DESCRIPTION OF THE TASK: Reproduce word for word the lines of the records starting at the line containing "Image resolution: width=1280, height=1622." and ending at the line containing "Összes termékkategória (271, 1164)", with both of those lines included.

SUPPLIED RECORDS:

# # # # #

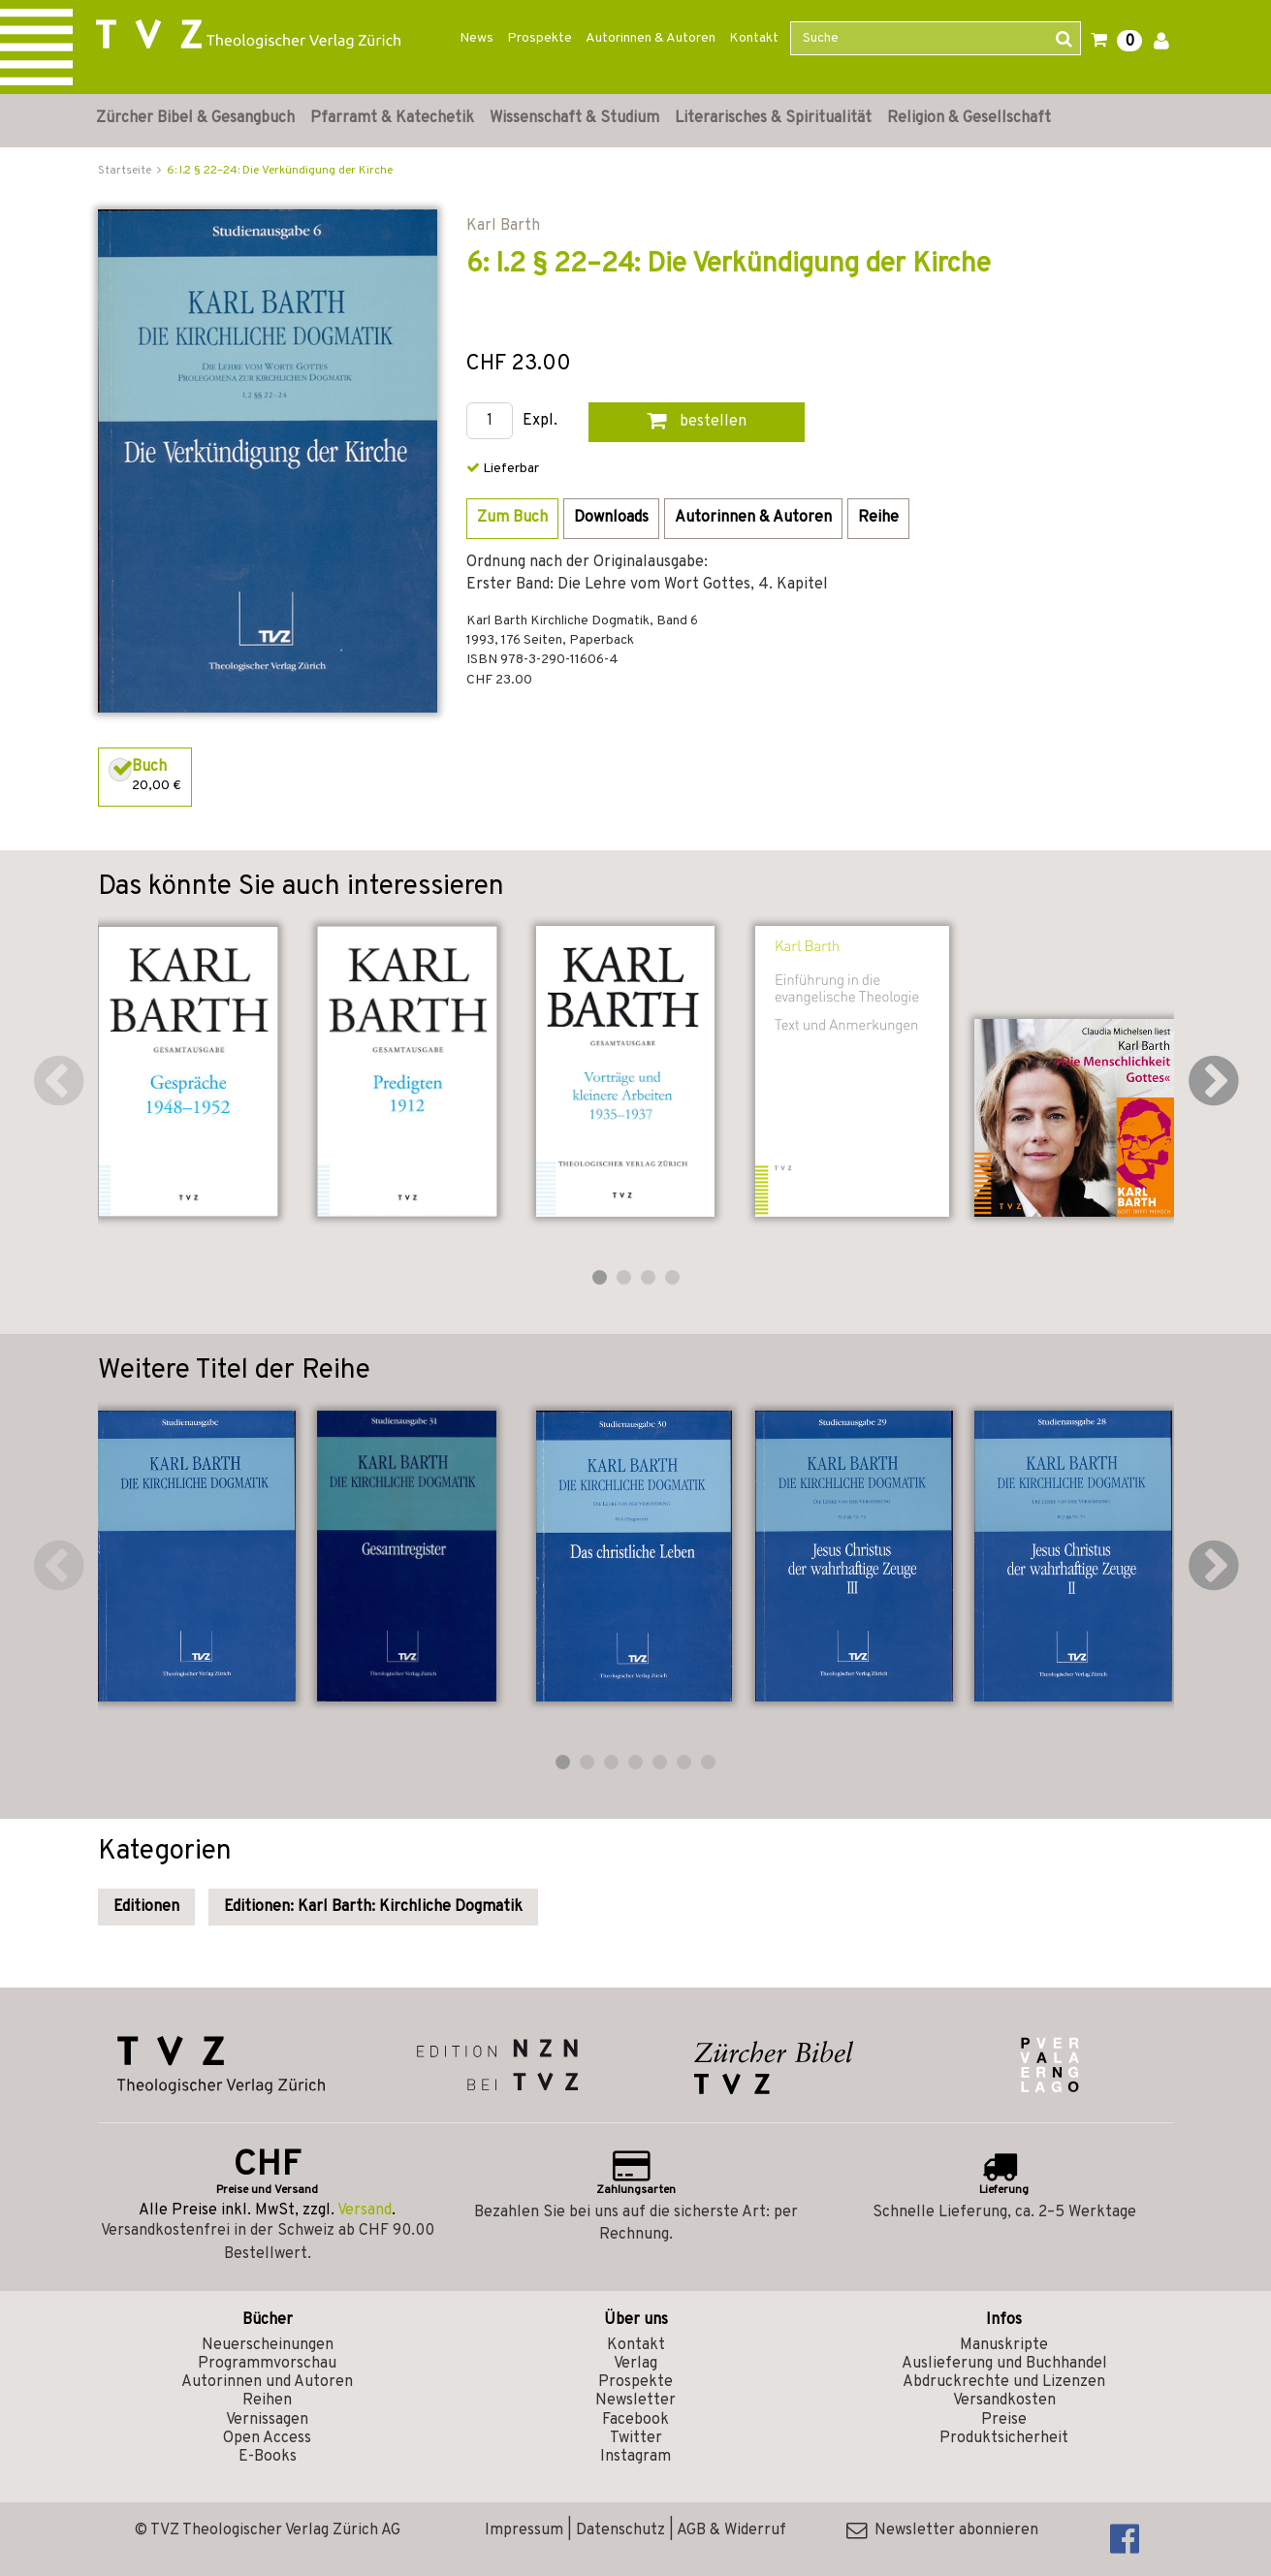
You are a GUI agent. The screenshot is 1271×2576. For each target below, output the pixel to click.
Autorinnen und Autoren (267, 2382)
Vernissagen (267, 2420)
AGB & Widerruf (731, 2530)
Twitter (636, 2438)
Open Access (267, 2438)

# # # # #

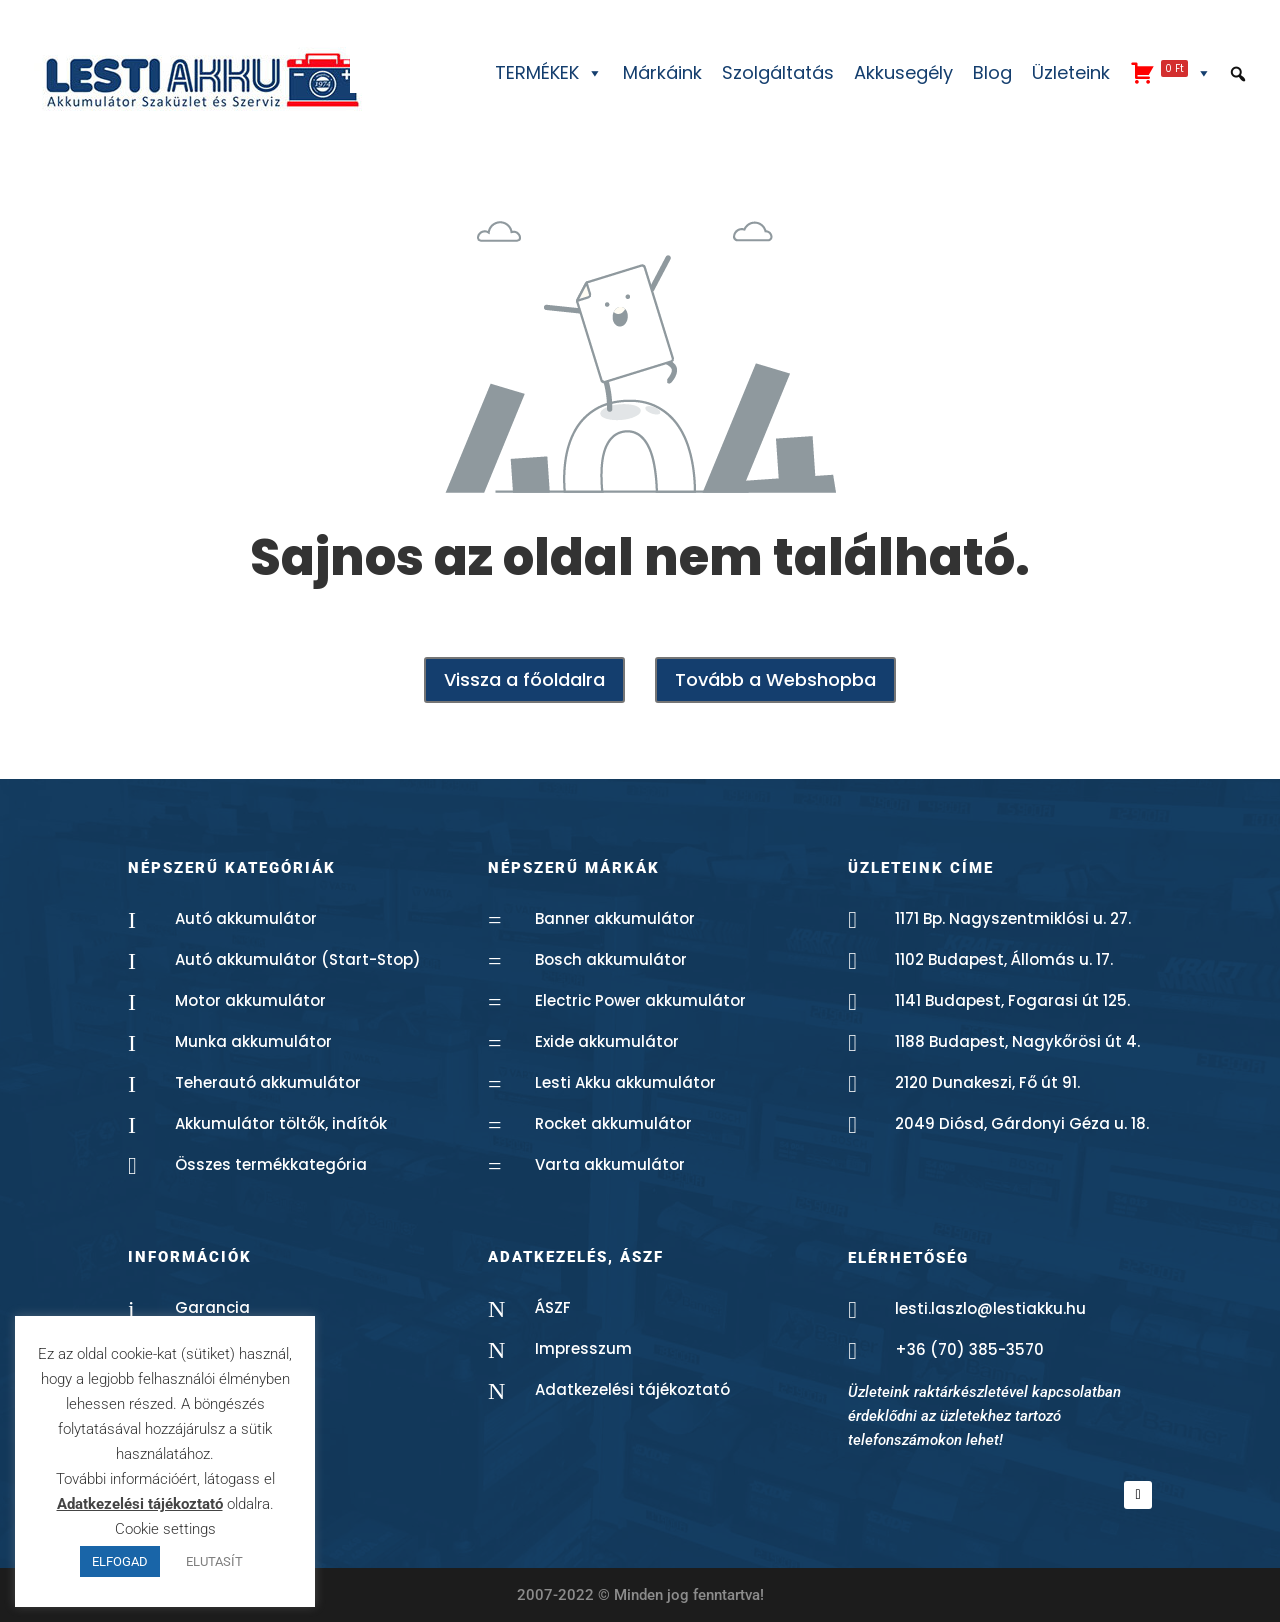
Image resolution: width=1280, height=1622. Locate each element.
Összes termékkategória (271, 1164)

# # # # #

WRITTEN REPLY:
Image resolution: width=1280, height=1622. Locate each element.
Összes termékkategória (271, 1164)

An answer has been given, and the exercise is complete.